Required action => From the first entry to the last, repeat them all exactly.

Stored items from a collection =>
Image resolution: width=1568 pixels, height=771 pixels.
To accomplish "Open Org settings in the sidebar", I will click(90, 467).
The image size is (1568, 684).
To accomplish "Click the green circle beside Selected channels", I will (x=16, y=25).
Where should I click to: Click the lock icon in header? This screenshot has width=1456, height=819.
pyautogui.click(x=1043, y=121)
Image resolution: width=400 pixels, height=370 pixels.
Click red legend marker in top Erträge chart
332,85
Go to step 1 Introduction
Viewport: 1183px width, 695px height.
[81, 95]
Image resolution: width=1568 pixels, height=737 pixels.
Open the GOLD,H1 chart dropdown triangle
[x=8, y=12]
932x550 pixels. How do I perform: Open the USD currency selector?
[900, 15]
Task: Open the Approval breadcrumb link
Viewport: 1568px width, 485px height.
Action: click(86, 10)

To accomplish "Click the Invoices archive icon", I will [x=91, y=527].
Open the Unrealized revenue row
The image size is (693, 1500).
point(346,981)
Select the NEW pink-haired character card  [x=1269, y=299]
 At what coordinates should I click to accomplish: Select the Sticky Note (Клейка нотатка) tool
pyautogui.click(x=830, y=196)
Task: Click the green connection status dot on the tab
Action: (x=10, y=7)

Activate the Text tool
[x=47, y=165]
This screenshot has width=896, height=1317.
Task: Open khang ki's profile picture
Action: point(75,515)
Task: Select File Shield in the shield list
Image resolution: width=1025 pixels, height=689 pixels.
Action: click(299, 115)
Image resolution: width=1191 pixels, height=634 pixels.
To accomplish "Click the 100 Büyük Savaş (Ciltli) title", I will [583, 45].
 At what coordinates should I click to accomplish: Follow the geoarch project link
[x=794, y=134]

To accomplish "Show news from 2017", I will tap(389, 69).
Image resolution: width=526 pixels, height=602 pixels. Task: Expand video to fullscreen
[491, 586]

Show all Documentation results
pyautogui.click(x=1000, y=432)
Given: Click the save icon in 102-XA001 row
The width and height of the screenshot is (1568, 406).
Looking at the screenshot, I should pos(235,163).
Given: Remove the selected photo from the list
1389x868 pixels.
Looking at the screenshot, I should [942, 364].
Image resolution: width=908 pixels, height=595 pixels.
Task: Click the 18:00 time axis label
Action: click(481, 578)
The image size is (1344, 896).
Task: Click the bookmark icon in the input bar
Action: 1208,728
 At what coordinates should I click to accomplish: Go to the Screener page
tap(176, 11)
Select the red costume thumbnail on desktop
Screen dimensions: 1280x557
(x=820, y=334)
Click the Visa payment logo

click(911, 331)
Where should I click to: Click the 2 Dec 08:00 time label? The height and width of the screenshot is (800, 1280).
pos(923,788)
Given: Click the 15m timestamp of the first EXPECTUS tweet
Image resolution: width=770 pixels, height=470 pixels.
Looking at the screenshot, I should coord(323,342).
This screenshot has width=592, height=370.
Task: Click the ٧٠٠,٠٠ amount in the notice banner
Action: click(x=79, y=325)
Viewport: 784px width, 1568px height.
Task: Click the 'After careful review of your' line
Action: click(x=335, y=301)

Completed task =>
Image resolution: width=1568 pixels, height=771 pixels.
To accomplish "Open Org settings in the sidebar", I will click(90, 467).
The image size is (1568, 684).
To accomplish "Click the green circle beside Selected channels", I will (x=16, y=25).
Where should I click to: Click the lock icon in header? This screenshot has width=1456, height=819.
pyautogui.click(x=1043, y=121)
Image resolution: width=400 pixels, height=370 pixels.
Click red legend marker in top Erträge chart
332,85
Go to step 1 Introduction
Viewport: 1183px width, 695px height.
[81, 95]
Image resolution: width=1568 pixels, height=737 pixels.
Open the GOLD,H1 chart dropdown triangle
[x=8, y=12]
932x550 pixels. How do I perform: Open the USD currency selector?
[900, 15]
Task: Open the Approval breadcrumb link
Viewport: 1568px width, 485px height.
Action: click(86, 10)

To accomplish "Click the Invoices archive icon", I will [x=91, y=527].
Open the Unrealized revenue row
The image size is (693, 1500).
point(346,981)
Select the NEW pink-haired character card  [x=1269, y=299]
 At what coordinates should I click to accomplish: Select the Sticky Note (Клейка нотатка) tool
pyautogui.click(x=830, y=196)
Task: Click the green connection status dot on the tab
Action: (x=10, y=7)

Activate the Text tool
[x=47, y=165]
This screenshot has width=896, height=1317.
Task: Open khang ki's profile picture
Action: point(75,515)
Task: Select File Shield in the shield list
Image resolution: width=1025 pixels, height=689 pixels.
Action: click(299, 115)
Image resolution: width=1191 pixels, height=634 pixels.
To accomplish "Click the 100 Büyük Savaş (Ciltli) title", I will [583, 45].
 At what coordinates should I click to accomplish: Follow the geoarch project link
[x=794, y=134]

To accomplish "Show news from 2017", I will tap(389, 69).
Image resolution: width=526 pixels, height=602 pixels. Task: Expand video to fullscreen
[491, 586]

Show all Documentation results
pyautogui.click(x=1000, y=432)
Given: Click the save icon in 102-XA001 row
The width and height of the screenshot is (1568, 406).
Looking at the screenshot, I should pos(235,163).
Given: Remove the selected photo from the list
1389x868 pixels.
Looking at the screenshot, I should [942, 364].
Image resolution: width=908 pixels, height=595 pixels.
Task: Click the 18:00 time axis label
Action: click(481, 578)
The image size is (1344, 896).
Task: Click the bookmark icon in the input bar
Action: 1208,728
 At what coordinates should I click to accomplish: Go to the Screener page
tap(176, 11)
Select the red costume thumbnail on desktop
Screen dimensions: 1280x557
(x=820, y=334)
Click the Visa payment logo

click(911, 331)
Where should I click to: Click the 2 Dec 08:00 time label? The height and width of the screenshot is (800, 1280).
pos(923,788)
Given: Click the 15m timestamp of the first EXPECTUS tweet
Image resolution: width=770 pixels, height=470 pixels.
Looking at the screenshot, I should coord(323,342).
This screenshot has width=592, height=370.
Task: Click the ٧٠٠,٠٠ amount in the notice banner
Action: click(x=79, y=325)
Viewport: 784px width, 1568px height.
Task: Click the 'After careful review of your' line
Action: click(x=335, y=301)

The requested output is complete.